Stigmella propalaea is a species of moth of the family Nepticulidae. This species was first described by Edward Meyrick in 1889. It is endemic to New Zealand and has only been observed at Arthur's Pass. The larvae of this species are leaf miners. Adults are on the wing in January. This species is classified as "Data Deficient" by the Department of Conservation.

==Taxonomy==
This species was described by Edward Meyrick in 1889 using a specimen collected at Arthur's Pass at 600m above sea-level. Meyrick originally named the species Nepticula propalaea. George Hudson discussed this species under that name in his 1928 publication The Butterflies and Moths of New Zealand. In 1988 John S. Dugdale assigned this species to the genus Stigmella. In 1989 Hans Donner and Christopher Wilkinson agreed with this placement in their monograph on New Zealand Nepticulidae. This placement was again confirmed in a 2016 revision of the global species placed in the family Nepticulidae. The holotype specimen is held at the Natural History Museum, London. This species is only known from its holotype and the specimen is in poor condition.

==Description==
Meyrick described the species as follows:

♀. 7mm.
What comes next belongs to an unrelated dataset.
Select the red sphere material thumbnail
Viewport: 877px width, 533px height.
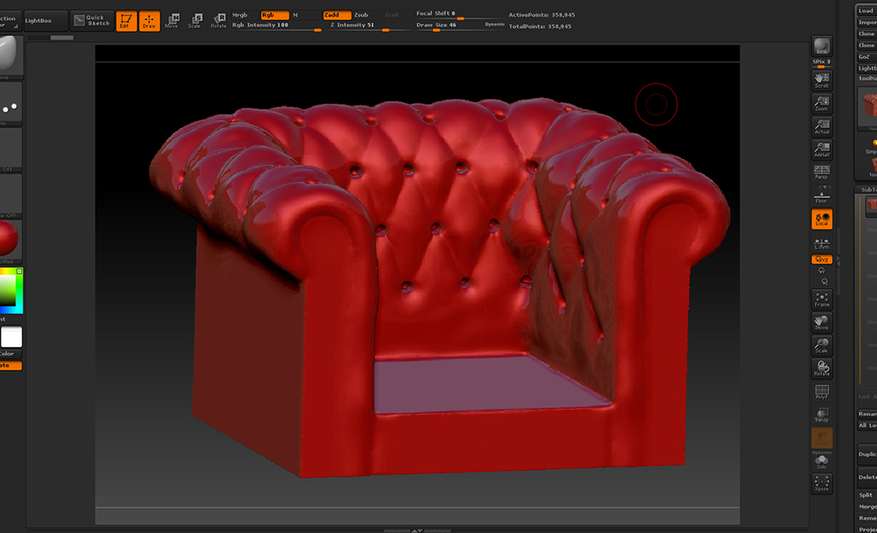9,235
Head, palpi, antennæ, and thorax whitish-ochreous. Abdomen light grey. Legs whitish-ochreous, anterior pair infuscated. Forewings lanceolate; whitish-ochreous, obscurely irrorated with brownish; a dark fuscous dot on fold at 1/4, a second in disc before middle, and a third immediately before apex: cilia whitish-ochreous. Hindwings light grey; cilia whitish-ochreous-grey.

==Distribution==
It is endemic to New Zealand. This species is only known from its type locality of Arthur's Pass.

== Biology and behaviour ==
The adult moths are on the wing in January. As at 1989 the female of this species has yet to be collected.

== Conservation status ==
This species has been classified as having the "Data Deficient" conservation status under the New Zealand Threat Classification System.